* * * * *
The Colonel met them at the station with his new motor. His face was a bit grave as he said in answer to their inquiry:—
"No, it is not malaria, I am afraid. The doctors think it is typhoid. There has been a great deal of it in the city this summer, and the boy wouldn't take a vacation, was afraid I would stay here if he did. So I went up to Pelee, instead."
It was typhoid, and young Price died within the week. In the hush that followed the death of her brother Isabelle lay waiting for the coming of her child…. Her older brother Ezra! He was like a sturdy young tree in the forest, scarce noticed in the familiar landscape until his loss. Quiet, hard-working "Junior," as the family called him,—what would the Colonel do without him? The old man—now he was obviously old even to Isabelle—would come to her room and sit for long hours silent, as if he, too, was waiting for the coming of the new life into his house.
These two deaths so unlike, the tragic end of Darnell and her brother's sudden removal, sank deep into her, sounding to her in the midst of her own childish preoccupation with her own life, the intricacy, the mystery of all existence. Life was larger than a private garden hedged with personal ambitions. She was the instrument of forces outside her being. And in her weakness she shrank into herself.
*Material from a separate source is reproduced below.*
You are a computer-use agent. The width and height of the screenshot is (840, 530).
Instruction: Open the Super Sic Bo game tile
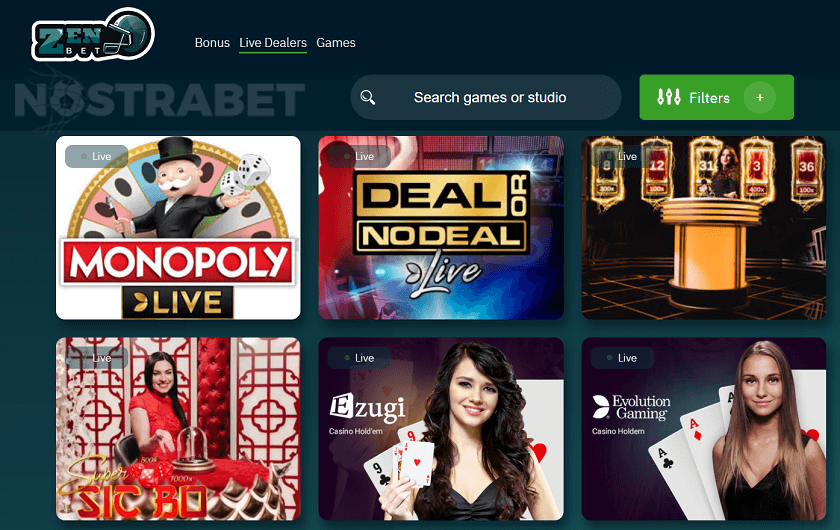click(x=178, y=429)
They told her that she had given birth to a daughter—another being like herself!
PART TWO
CHAPTER XIV
Colonel Price was a great merchant, one of those men who have been the energy, the spirit of the country since the War, now fast disappearing, giving way to another type in this era of "finance" as distinguished from "business." When the final review was ended, and he was free to journey back to the little Connecticut village where three years before he had left with his parents his young wife and their one child, he was a man just over thirty, very poor, and weak from a digestive complaint that troubled him all his life. But the spirit of the man was unbroken. Taking his little family with him, he moved to St. Louis, and falling in there with a couple of young men with like metal to himself, who happened also to possess some capital, he started the wholesale hardware business of Parrott, Price, and Co., which rapidly became the leading house in that branch of trade throughout the new West. The capital belonged to the other men, but the leadership from the start to Colonel Price. It was his genius as a trader, a diviner of needs, as an organizer, that within twenty years created the immense volume of business that rolled through the doors of their old warehouse. During the early years the Colonel was the chief salesman and spent his days "on the road" up and down the Mississippi Valley, sleeping in rough country taverns, dining on soda biscuit and milk, driving many miles over clayey, rutty roads,—dealing with men, making business.
Meanwhile the wife—her maiden name was Harmony Vickers—was doing her part in that little brick house which the Colonel had taken Lane to see. There she worked and saved, treating her husband's money like a sacred fund to be treasured. When the colonel came home from his weekly trips, he helped in the housework, and nursed the boy through the croup at night, saving his wife where he could. It was long after success had begun to look their way before Mrs. Price would consent to move into the wooden cottage on a quiet cross street that the Colonel wanted to buy, or employ more than one servant. But the younger children as they came on, first Vickers, then Isabelle, insensibly changed the family habits,—also the growing wealth and luxury of their friends, and the fast increasing income of the Colonel, no longer to be disguised. Yet when they built that lofty brick house in the older quarter of the city, she would have but two servants and used sparingly the livery carriage that her husband insisted on providing for her. The habit of fearsome spending never could wholly be eradicated. When the Colonel had become one of the leading merchants of the city, she consented grudgingly to the addition of one servant, also a coachman and a single pair of horses, although she preferred the streetcars on the next block as safer and less troublesome; and she began gradually to entertain her neighbors, to satisfy the Colonel's hospitable instincts, in the style in which they entertained her.